SELECTED PASSAGE:

□ □ □

Health Care Issues in the United States and Japan
Health Care Issues in the United States and Japan, an NBER Conference Report edited by David A. Wise and Naohiro Yashiro, is available from the University of Chicago Press for $65.00. Wise directs the NBER's Program of Research on Aging and is the John F. Stambaugh Professor of Political Economy at Harvard's Kennedy School of Government. Yashiro is affiliated with the Japan Center for Economic Research and International Christian University.
Recent data show wide disparity in the effectiveness of the health care systems of Japan and the United States. Japan spends close to the lowest percentage among OECD countries of its gross domestic product on health care, the United States spends the highest percentage, and yet life expectancies in Japan are among the world's longest. Clearly, there is much to be learned from a comprehensive comparative analysis of health care issues in these two countries.

□ □ □

TASKS:
a) Answer from the health care report notice:
(i) For what price is the report available?
(ii) What professorship does Wise hold?
(iii) Which of the two countries spends the highest percentage of its gross domestic product on health care?
b) What institutions are the two editors connected with, according to the health care report notice? List every one.

□ □ □

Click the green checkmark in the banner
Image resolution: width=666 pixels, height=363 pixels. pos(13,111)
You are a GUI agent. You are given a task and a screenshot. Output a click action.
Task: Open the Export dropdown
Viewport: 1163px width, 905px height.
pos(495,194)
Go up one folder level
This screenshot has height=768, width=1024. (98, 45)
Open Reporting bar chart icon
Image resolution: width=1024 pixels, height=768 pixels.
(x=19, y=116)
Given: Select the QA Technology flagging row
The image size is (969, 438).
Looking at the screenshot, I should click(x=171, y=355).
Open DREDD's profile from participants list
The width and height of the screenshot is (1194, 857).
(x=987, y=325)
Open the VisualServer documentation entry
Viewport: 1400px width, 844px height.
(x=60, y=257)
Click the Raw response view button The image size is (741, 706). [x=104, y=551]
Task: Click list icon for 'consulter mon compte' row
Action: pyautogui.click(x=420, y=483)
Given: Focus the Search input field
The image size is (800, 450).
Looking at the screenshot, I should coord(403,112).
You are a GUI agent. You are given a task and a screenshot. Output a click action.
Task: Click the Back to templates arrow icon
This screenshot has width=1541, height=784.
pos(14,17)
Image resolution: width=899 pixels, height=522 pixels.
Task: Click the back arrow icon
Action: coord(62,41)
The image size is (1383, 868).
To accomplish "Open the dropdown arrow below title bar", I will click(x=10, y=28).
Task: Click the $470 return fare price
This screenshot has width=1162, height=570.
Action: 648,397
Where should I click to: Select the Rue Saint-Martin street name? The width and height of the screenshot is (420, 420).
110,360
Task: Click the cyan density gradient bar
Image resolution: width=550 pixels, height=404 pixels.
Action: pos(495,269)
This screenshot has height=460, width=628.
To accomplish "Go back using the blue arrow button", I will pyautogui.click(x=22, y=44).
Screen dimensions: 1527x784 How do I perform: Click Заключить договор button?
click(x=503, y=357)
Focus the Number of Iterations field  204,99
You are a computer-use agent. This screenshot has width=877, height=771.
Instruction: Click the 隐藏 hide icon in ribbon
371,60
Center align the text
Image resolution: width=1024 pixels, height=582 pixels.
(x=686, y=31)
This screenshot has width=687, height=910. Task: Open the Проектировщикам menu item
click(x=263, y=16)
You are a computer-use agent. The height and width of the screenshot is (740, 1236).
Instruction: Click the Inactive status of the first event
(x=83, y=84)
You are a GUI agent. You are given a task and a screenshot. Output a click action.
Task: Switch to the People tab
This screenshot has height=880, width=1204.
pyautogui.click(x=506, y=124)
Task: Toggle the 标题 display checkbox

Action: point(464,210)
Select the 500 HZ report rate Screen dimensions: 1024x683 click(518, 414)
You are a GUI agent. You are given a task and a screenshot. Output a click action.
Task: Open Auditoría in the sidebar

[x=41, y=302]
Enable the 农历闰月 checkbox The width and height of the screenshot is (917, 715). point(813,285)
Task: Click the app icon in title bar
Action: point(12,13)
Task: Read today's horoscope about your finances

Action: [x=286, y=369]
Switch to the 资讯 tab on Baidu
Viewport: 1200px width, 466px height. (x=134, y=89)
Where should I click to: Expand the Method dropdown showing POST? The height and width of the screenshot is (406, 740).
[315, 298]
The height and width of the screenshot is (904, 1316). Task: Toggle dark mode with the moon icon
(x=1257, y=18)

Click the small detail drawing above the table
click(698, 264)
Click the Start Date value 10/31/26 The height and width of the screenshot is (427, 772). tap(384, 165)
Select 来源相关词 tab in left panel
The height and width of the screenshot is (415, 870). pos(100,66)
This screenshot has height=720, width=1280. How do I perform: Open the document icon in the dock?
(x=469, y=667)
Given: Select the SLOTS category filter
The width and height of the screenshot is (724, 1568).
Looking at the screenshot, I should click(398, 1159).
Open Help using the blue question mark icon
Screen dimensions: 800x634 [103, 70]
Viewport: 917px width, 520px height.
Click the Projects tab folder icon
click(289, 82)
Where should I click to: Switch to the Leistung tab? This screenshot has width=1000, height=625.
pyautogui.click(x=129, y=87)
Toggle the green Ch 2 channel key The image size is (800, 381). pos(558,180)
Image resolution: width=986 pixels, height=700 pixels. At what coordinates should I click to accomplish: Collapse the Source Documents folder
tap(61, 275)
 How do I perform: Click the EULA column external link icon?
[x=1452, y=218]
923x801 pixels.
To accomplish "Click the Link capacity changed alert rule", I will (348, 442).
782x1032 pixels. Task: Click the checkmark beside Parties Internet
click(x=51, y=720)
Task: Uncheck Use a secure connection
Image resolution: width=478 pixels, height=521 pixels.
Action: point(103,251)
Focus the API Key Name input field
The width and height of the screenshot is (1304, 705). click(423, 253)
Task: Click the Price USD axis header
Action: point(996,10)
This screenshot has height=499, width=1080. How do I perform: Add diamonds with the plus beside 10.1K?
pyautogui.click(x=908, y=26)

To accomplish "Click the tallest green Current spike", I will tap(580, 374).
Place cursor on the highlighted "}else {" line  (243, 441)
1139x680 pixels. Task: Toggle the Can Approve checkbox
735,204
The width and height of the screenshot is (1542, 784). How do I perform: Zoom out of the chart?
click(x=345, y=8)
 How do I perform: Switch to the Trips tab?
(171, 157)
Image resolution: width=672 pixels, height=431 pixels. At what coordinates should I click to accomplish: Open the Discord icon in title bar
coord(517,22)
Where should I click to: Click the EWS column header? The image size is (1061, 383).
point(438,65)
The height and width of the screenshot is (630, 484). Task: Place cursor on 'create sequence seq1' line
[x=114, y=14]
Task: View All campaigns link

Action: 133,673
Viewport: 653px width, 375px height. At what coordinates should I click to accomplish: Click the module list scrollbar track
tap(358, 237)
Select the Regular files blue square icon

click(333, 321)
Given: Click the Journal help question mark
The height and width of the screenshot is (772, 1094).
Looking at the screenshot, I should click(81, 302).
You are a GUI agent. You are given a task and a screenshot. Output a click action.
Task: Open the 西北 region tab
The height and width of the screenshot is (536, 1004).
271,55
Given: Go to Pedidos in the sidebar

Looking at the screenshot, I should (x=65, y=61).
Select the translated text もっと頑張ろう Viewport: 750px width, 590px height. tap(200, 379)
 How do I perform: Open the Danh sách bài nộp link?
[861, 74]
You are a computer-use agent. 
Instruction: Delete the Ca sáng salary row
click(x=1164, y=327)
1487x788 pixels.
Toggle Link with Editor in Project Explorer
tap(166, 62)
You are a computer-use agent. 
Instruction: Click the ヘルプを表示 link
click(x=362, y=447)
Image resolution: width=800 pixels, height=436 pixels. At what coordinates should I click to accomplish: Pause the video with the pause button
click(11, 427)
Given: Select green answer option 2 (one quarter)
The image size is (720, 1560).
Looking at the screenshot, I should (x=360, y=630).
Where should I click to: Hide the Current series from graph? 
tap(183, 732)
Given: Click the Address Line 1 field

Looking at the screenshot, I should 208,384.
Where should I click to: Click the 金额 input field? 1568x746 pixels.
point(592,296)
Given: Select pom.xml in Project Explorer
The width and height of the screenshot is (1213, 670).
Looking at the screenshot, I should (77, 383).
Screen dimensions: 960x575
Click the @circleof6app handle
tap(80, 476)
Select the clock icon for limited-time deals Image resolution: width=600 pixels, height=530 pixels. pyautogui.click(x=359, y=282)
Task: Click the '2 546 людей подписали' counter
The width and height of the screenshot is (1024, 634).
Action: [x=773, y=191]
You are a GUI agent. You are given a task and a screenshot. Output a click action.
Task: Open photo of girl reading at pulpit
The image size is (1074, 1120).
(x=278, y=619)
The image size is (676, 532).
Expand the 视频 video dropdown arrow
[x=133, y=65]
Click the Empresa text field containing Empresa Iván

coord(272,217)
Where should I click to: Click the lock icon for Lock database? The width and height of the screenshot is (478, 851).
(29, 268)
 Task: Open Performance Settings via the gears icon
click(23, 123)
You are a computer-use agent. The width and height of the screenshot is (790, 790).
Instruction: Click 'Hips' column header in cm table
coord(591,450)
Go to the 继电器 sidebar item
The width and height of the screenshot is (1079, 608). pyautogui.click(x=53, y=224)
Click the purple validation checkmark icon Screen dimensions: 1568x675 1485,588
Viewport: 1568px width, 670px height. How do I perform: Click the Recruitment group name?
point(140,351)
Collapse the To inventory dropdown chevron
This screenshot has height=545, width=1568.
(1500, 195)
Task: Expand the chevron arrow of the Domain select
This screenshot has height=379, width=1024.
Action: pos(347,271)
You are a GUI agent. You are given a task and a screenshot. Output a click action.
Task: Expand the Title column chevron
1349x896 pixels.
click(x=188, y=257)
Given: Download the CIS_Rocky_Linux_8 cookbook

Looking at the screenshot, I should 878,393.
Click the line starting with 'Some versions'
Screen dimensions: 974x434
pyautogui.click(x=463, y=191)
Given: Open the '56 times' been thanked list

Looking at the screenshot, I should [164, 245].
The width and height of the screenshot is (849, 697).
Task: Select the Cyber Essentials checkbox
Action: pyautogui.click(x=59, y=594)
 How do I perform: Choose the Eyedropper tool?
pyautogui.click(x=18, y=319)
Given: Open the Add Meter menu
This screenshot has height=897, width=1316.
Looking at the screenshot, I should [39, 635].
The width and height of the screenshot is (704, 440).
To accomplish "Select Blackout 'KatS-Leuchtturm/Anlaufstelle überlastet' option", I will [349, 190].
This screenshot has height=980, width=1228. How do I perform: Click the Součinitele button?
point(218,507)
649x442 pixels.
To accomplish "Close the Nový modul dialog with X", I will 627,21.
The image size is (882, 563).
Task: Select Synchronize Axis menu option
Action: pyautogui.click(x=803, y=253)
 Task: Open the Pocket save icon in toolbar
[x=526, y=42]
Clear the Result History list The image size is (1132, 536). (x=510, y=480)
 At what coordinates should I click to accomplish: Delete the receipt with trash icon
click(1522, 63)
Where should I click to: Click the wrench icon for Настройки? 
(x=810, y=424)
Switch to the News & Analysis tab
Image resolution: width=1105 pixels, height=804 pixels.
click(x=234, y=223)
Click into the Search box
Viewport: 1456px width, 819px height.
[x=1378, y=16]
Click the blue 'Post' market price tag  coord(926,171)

□ □ □

TASK RESULTS:
a)
(i) $65.00
(ii) The John F. Stambaugh Professor of Political Economy at Harvard's Kennedy School of Government
(iii) The United States

b)
- The NBER (Wise directs its Program of Research on Aging)
- Harvard's Kennedy School of Government (Wise)
- The Japan Center for Economic Research (Yashiro)
- International Christian University (Yashiro)